Finally, we can run our Monte Carlo simulation. We will not select the top row filled with words. The equations that we want copied down are in row 0, so our selection starts in row 0 and goes through 25. Then we go to Data, What-If Analysis, and Data Table. Does anything vary as we go across the row? No. Does anything vary as we go down the column? Yes. We will take those values and substitute them somewhere out of the way, such as $N$84, as we did in the “Monte Carlo (Advanced)” tab. Hit OK. Come over to our Formulas and hit Calculate Now.

Figure 23.15: Completed Monte Carlo simulation and associated visualizations.

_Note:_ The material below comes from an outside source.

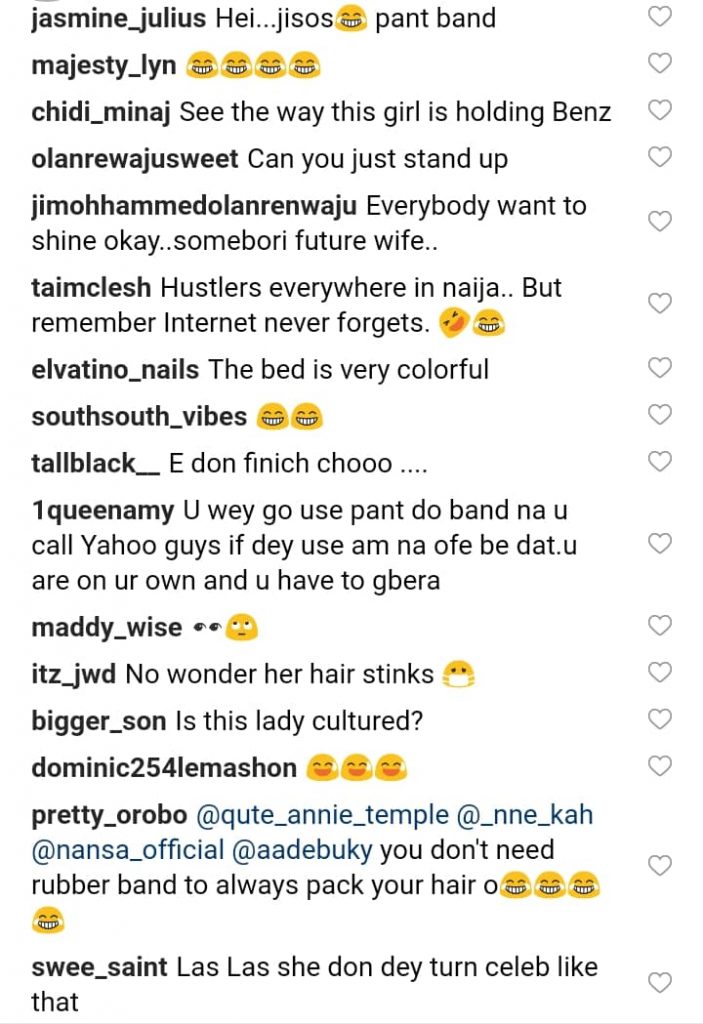Toggle like on tallblack__'s comment
703x1024 pixels.
659,461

In this run, camping won 15 separate times, theme park won 8, and beach won 3. The charts show us more interesting information about the runs. We can recalculate this a couple of times to see what happens. In almost every run of our simulation, camping is held out as the best alternative based on our individual preferences with weighted categories or dimensions. If we run it enough times, the beach or theme park will sometimes win. For further insight, we can either keep recalculating it or increase the number of trials. Increasing the number of trials gives us stability. In conclusion, it looks like we should choose camping as our next vacation.

I hope this lesson opens your eyes on how to perform Monte Carlo simulations within Excel. It relies on understanding various aspects (or features) of Excel, but, in and of itself, it is not that complicated. Although some of the models can become quite complicated, the actual running of the simulation itself is quite simple.